## [Supplied data]

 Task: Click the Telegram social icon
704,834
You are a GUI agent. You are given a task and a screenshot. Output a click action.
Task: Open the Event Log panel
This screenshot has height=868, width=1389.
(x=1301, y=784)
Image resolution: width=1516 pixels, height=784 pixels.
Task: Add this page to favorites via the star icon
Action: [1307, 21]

## [Exercise description]
The full set of entries must be transcribed exactly.

## [Exercise solution]
 Task: Click the Telegram social icon
704,834
You are a GUI agent. You are given a task and a screenshot. Output a click action.
Task: Open the Event Log panel
This screenshot has height=868, width=1389.
(x=1301, y=784)
Image resolution: width=1516 pixels, height=784 pixels.
Task: Add this page to favorites via the star icon
Action: [1307, 21]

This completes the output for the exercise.